→ Задания
1. Почему, согласно отрывку о Кастанеде, Муни советовала не переезжать в Лос-Анджелес? Ответьте в одном–трех предложениях.
2. Перепишите без изменений часть отрывка о Кастанеде. Начните с места, где стоят слова «Теперь я знаю, что», и остановитесь после слов «только сам читатель.».

##### Отрывок

Теперь я знаю, что нет никакого нагвалявне меня, — только во мне; я буду сама мостить собственную дорогу, а не искать замены отцу; жить своей жизнью, а не тратить энергию ради жалких мгновений интимной близости в гареме. Карлос, хотел он этого или нет, привел меня к пониманию, что все ответы, в конечном итоге, я получаю сама.
Изучая книги Кастанеды, обдумывая его необыкновенное влияние на миллионы, я спрашивала себя:
«Был бы мир лучше без него?» Я полагаю, на этот вопрос может ответить только сам читатель.
Помню, как предостерегала меня Муни: «Не переезжай в Лос-Анджелес. Лучше всех поступает тот, кто воспринимает его как художника, толкует его по-своему и держится вдалеке отсюда, — здесь нагрузка слишком велика». Но в том то и дело, что она обращалась к влюбленной женщине, которая искала «семью» и не собиралась слушать подобных предостережений. А кто-то другой мог сказать как Тони Карам: «После долгих размышлений я пришел к выводу, что мое вторжение в мир Карлоса Кастанеды многому научило меня. Я по-настоящему понял, что полагаться нужно на самого себя и не заниматься проекцией своих фантазий на других. Я увидел, что истинной магией является только „магия обычных вещей“, а самое важное в жизни — это умение общаться друг с другом». Тони не верил, что дон Хуан существовал на самом деле, но сохранил уважение и привязанность к Кастанеде.

##########
##### Показанные записи

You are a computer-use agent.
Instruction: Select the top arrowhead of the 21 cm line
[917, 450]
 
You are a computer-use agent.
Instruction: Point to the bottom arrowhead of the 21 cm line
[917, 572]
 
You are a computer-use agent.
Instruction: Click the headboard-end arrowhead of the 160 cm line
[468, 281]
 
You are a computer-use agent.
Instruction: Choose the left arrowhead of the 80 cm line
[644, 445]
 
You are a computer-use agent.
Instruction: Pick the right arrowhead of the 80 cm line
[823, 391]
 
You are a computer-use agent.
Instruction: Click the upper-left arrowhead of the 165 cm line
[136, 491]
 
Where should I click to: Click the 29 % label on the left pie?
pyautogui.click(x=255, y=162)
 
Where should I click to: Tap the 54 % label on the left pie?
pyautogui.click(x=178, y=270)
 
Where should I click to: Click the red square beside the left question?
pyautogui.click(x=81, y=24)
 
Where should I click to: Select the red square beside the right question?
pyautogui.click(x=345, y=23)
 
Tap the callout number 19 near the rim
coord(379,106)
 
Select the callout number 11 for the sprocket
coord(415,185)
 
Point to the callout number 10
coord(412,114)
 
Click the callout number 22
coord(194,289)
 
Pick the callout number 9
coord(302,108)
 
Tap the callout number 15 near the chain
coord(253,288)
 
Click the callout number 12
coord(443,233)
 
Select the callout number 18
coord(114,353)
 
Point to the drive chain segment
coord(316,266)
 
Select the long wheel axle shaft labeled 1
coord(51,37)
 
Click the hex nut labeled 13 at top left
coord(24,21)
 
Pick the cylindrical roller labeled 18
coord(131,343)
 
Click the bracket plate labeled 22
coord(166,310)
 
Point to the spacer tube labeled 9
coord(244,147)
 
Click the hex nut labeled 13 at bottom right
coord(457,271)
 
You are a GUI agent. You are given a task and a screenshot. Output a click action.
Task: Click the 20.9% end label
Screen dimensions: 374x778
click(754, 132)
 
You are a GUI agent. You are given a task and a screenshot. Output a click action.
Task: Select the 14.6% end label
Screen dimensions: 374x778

##########

→ Полные ответы
1. По словам Муни, лучше всех поступает тот, кто воспринимает Кастанеду как художника, толкует его по-своему и держится вдалеке от Лос-Анджелеса. Там, по ее мнению, нагрузка слишком велика.

2.
Теперь я знаю, что нет никакого нагвалявне меня, — только во мне; я буду сама мостить собственную дорогу, а не искать замены отцу; жить своей жизнью, а не тратить энергию ради жалких мгновений интимной близости в гареме. Карлос, хотел он этого или нет, привел меня к пониманию, что все ответы, в конечном итоге, я получаю сама.
Изучая книги Кастанеды, обдумывая его необыкновенное влияние на миллионы, я спрашивала себя:
«Был бы мир лучше без него?» Я полагаю, на этот вопрос может ответить только сам читатель.